Sorry for the rant, but you can only take so much before something gives.


----------



## BumblebeexSweat (Mar 10, 2010)

RatfanaticLady29 said:


> Julia_Austen said:
> 
> 
> > *Leesha*, do you feel safe for your rats?
> ...


Agreed 100%. I have invested waaaaay to much love and *cough* money into my baby rat to just be like, "I'm tired of you now.....let's go meet Isabelle!" :-X I'm really glad that I found a rescue that understands the whole snake/rat co-ownership scenario and I'm getting a cute little baby brother for Mew!
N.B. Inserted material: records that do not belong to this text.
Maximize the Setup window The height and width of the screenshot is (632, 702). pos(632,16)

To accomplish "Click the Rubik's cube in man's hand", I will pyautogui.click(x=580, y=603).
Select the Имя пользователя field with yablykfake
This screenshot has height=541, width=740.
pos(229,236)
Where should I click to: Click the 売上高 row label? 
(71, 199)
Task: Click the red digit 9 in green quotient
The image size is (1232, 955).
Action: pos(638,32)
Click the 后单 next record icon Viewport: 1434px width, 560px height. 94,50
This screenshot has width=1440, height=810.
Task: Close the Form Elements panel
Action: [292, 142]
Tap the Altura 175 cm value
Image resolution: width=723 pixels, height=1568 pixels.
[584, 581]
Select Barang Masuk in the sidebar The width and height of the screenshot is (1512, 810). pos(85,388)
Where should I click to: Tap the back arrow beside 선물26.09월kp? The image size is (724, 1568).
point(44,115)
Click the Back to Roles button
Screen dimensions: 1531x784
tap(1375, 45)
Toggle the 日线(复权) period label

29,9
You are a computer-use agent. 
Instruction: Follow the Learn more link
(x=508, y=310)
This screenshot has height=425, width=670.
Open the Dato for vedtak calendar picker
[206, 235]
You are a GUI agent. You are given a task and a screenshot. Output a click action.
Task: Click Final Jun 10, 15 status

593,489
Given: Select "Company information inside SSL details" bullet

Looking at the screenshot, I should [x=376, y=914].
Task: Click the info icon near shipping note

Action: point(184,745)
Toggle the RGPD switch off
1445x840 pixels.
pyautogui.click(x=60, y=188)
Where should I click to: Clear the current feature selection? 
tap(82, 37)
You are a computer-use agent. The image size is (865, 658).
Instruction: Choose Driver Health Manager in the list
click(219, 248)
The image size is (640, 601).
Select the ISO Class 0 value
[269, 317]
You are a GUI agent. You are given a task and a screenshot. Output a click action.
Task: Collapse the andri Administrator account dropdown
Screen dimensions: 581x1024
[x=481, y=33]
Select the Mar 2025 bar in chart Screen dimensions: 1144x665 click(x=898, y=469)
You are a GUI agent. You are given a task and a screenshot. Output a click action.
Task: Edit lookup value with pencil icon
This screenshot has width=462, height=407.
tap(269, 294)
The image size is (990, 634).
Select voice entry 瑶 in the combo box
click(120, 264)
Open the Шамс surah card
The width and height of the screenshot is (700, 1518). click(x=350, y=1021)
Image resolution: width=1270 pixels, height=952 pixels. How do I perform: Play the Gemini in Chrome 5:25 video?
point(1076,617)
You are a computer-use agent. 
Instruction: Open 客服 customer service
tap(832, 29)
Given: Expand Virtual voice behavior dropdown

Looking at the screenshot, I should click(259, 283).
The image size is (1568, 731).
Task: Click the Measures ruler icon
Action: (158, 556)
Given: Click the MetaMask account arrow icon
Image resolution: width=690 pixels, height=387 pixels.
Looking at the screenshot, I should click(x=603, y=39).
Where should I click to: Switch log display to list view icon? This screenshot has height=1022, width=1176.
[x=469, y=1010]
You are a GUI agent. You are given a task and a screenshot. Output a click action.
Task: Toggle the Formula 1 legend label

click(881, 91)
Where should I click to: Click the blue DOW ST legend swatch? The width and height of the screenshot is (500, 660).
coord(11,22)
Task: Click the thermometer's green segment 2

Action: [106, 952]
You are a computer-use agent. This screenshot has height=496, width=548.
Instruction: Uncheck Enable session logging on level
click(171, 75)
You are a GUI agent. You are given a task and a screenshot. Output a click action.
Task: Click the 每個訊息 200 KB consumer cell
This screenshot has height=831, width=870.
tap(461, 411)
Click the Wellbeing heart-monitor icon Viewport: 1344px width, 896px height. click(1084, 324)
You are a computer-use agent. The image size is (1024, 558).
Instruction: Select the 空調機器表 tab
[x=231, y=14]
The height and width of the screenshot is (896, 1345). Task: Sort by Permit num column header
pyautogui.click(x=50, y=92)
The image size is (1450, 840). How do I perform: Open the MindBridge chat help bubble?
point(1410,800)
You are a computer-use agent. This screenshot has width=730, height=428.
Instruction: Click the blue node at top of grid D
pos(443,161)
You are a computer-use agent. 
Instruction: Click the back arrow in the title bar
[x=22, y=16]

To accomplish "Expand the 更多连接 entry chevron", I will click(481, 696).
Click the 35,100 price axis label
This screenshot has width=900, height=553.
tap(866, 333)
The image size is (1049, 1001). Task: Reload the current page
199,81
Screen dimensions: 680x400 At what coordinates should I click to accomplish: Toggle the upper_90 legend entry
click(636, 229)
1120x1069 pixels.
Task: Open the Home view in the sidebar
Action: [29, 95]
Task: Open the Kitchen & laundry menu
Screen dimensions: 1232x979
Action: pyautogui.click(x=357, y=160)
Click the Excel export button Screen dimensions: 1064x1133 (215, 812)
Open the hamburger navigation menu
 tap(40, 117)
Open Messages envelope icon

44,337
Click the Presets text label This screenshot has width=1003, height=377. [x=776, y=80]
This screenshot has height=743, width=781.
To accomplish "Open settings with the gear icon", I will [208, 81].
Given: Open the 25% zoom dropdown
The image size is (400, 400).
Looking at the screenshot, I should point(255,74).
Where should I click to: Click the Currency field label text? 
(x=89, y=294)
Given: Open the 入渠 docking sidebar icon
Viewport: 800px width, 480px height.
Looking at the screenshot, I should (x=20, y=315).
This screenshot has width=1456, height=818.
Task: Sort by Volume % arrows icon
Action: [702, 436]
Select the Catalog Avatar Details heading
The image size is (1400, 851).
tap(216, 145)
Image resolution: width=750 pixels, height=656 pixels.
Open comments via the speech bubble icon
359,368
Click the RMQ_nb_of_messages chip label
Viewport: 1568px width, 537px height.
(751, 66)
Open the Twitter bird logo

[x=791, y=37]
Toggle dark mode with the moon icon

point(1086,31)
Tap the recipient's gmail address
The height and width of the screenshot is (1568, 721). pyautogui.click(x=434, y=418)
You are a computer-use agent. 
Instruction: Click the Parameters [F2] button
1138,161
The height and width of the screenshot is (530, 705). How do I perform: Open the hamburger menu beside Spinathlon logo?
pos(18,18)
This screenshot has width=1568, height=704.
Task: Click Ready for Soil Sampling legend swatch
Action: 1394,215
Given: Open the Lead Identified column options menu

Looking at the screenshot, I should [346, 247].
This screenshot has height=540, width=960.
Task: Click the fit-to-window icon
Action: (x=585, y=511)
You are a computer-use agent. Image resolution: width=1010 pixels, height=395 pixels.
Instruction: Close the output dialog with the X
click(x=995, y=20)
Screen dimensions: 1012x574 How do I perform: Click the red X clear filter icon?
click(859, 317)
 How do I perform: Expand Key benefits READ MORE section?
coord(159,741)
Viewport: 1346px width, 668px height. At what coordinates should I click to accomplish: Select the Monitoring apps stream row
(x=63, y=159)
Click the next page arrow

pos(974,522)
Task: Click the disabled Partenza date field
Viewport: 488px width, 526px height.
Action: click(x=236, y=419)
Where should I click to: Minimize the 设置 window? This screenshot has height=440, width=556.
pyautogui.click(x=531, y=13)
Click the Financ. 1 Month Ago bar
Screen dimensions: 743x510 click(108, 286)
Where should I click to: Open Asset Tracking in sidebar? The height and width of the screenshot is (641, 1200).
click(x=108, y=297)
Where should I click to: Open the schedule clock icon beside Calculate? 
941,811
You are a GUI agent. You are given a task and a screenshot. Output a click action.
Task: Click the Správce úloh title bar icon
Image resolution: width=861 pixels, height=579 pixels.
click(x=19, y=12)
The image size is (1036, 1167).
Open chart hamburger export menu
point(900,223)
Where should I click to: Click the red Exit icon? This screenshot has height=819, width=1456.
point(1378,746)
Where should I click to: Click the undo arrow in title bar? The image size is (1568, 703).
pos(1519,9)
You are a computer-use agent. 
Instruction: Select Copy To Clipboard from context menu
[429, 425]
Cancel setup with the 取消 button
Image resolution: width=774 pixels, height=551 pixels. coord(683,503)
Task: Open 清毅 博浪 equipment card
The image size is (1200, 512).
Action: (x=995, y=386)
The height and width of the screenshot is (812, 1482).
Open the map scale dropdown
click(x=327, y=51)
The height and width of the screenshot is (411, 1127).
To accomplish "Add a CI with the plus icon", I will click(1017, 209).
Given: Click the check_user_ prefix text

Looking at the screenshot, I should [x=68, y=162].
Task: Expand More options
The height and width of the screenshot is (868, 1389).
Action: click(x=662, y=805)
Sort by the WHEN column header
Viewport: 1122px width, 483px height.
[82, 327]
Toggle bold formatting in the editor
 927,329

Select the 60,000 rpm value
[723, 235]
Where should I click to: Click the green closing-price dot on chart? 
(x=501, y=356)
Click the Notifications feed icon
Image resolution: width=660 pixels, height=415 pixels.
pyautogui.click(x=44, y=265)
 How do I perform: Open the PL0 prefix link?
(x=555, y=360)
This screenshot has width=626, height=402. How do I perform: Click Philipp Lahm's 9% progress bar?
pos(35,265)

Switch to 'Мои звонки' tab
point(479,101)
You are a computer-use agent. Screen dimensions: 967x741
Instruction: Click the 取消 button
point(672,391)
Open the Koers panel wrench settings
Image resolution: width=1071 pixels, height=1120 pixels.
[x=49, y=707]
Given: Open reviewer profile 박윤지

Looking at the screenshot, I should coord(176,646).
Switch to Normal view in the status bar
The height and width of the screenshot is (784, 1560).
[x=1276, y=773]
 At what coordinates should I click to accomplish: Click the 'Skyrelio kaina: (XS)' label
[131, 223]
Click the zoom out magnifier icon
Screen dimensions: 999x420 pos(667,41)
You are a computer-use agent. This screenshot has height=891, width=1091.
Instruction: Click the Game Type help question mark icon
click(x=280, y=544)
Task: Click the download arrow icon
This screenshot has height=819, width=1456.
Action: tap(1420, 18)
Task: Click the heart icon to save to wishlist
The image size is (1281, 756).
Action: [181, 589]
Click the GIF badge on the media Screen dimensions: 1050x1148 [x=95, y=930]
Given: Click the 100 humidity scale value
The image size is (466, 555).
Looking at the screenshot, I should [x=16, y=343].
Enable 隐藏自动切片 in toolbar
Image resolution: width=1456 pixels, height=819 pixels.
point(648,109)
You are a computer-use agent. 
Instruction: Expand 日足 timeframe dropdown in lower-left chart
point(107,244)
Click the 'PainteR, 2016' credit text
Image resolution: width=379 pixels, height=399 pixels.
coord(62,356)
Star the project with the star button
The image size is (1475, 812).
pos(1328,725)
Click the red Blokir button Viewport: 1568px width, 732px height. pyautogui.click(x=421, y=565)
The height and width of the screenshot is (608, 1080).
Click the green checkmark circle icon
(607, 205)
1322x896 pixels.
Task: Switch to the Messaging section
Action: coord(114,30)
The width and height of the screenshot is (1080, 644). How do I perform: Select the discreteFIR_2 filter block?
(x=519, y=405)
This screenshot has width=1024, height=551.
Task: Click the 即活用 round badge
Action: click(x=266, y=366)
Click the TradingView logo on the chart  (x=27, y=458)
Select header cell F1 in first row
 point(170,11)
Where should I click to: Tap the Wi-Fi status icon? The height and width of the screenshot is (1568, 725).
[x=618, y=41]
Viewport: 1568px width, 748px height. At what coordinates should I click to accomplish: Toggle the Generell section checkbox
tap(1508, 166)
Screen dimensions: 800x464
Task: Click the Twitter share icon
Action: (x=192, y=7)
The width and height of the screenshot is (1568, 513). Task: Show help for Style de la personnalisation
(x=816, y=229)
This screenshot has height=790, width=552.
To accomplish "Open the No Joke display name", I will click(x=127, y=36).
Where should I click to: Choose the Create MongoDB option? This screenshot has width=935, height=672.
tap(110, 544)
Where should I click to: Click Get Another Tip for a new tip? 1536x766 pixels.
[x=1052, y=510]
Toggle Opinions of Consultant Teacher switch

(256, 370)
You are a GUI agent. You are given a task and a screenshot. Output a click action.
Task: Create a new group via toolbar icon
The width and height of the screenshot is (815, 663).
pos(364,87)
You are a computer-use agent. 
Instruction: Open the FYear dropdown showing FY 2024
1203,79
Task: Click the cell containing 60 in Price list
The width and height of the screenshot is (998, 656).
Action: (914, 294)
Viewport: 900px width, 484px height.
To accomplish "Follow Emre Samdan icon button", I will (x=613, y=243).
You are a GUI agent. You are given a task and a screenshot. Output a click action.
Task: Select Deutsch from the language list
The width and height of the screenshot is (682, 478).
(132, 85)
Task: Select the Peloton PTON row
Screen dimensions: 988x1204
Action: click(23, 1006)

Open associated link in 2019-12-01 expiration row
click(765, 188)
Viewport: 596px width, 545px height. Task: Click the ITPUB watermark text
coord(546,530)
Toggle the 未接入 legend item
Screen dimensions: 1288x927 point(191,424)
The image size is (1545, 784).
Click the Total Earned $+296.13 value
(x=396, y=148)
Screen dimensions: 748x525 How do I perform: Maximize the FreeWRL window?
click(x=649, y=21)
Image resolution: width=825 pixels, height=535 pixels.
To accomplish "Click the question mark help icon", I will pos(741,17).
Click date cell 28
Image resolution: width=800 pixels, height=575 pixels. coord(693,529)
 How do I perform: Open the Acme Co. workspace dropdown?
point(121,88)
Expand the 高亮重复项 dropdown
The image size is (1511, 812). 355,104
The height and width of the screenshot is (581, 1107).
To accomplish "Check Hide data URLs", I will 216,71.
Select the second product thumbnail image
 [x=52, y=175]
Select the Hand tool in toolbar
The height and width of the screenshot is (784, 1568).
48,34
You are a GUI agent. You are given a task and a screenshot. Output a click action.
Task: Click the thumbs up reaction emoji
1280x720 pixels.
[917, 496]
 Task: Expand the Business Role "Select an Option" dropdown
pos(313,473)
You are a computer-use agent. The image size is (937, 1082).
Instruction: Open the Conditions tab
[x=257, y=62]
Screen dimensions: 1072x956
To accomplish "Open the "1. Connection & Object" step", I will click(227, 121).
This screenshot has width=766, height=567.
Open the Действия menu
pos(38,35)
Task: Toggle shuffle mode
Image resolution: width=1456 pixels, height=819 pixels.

Rest assured, Julia that not everyone thinks like this


----------



## leesha (Feb 15, 2010)

RatfanaticLady29 said:


> Julia_Austen said:
> 
> 
> > *Leesha*, do you feel safe for your rats?
> ...


I have had so many people look at me like I'm crazy when I tell them that I own both rats and reptiles. I guess they think I just have my reptiles running around the house loose, hunting down whatever they can eat. :


----------



## BumblebeexSweat (Mar 10, 2010)

> I have had so many people look at me like I'm crazy when I tell them that I own both rats and reptiles. I guess they think I just have my reptiles running around the house loose, hunting down whatever they can eat.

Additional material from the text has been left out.